La partie apparemment positive du
PLFSS concernant le secteur médico-social...
J’ai
évidemment été intéressé par la partie du PLFSS qui concerne le secteur
médico-social financé par l’assurance maladie (établissements et services pour
personnes âgées ou handicapées). Les prévisions sont intéressantes : alors
que l’objectif national de dépenses d’assurance maladie (ONDAM) est de + 3 % en
2010 (+ 3,4 % en 2009), il est prévu pour le secteur médico-social une forte
hausse de moyens : + 5,8 % (contre + 2,8 % pour l’hospitalier et le
sanitaire).
> 550
millions d’euros de financement supplémentaire sont prévus en faveur des
personnes âgées : déploiement du plan
Alzheimer, création de places d'accueil et d'hébergement, accélération de la
médicalisation des maisons de retraite et renforcement des moyens en personnels
sont annoncés. La traduction chiffrée : 140 unités d'hébergement
renforcées (UHR) accueillant nuit et jour les résidents ayant des troubles
sévères du comportement, 600 pôles d'activité et de soins Alzheimer
(PASA : fonctionnant en journée pour des personnes ayant des troubles du
comportement modérés), 170 équipes mobiles pluridisciplinaires (500 à l'horizon
2012) dans le cadre de la politique de maintien à domicile, 6 000 places de
services de soins infirmiers à domicile (SSIAD), 7 500 places nouvelles en
maisons de retraite, 2 125 places d'accueil de jour et 2 215 places
d'hébergement temporaire pour aider notamment les proches de personnes
atteintes d'Alzheimer, 5 000 emplois soignants dans le cadre du financement de
la médicalisation renforcée de 80 000 places en Ehpad avec 100 millions d'euros
d'aides à l'investissement engagés dans cette optique
> 360 millions d'euros sont également
mobilisés pour la création de 5 500 places en faveur d’enfants ou adultes
handicapées (il faut se rappeler la promesse du Président de créer 50 000
places, 38 000 pour adultes et 12 000 pour enfants, de 2008 à 2015) avec :
15 nouveaux centres d'action médico-sociale précoce (CAMSP), 12 centres médico-psycho-pédagogiques
(CMPP), 1 000 places de services d'éducation spéciale et de soins à domicile
(SESSAD), 300 nouvelles places en IME et en SESSAD pour des enfants autistes,
140 places en SESSAD pour des enfants déficients visuels, 100 places en IME et IMPRO pour des enfants polyhandicapés et 150
places pour des enfants déficients intellectuels.
…
mais les questions non travaillées
2 thématiques semblent oubliées dans la
communication gouvernementale :
- la prise en compte des recommandations de
la Cour des comptes. Son rapport sur la Sécurité sociale publié en septembre
2009 fait en effet apparaître une étrangeté qui interroge… L’objectif général
des dépenses (l'OGD, comprenant l’Objectif National des Dépenses d'Assurance Maladie, l’ONDAM, et l’apport financier de la Caisse nationale de Solidarité
pour l’Autonomie, la CNSA) n’a pas été totalement respecté en 2008 avec 539
millions d’euros dépensés en moins, par rapport aux programmes envisagés, pour
les personnes âgées et 30 millions dépensés en plus pour les personnes
handicapées.

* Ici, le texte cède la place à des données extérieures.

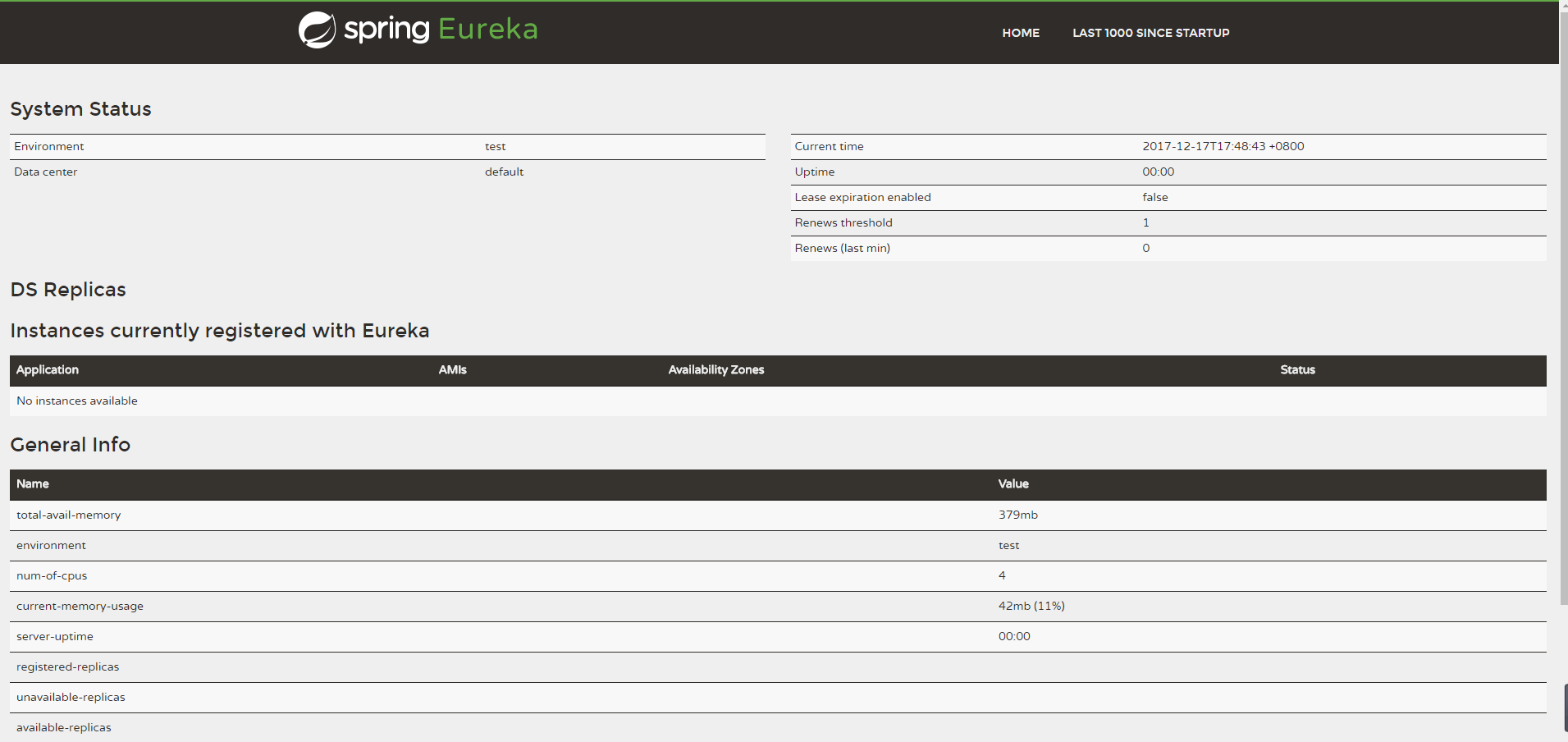Screen dimensions: 1568x742
Task: Click the No instances available row
Action: tap(77, 401)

En clair, 509 millions n’ont pas été utilisés, constituant ensuite
une réserve qui sera gérée sans programme formalisé par la CNSA !! Pour le
secteur personnes âgées, ces sommes non utilisées en 2008 correspondent à
l’augmentation des moyens pour 2010 (tiens, tiens…) !! On aimerait une
véritable clarté : notamment pour la gestion des réserves par la CNSA), pour
le respect des programmes, pour l’arrêt des politiques trop exclusivement
restrictives et les sommes non utilisées à la sortie, etc.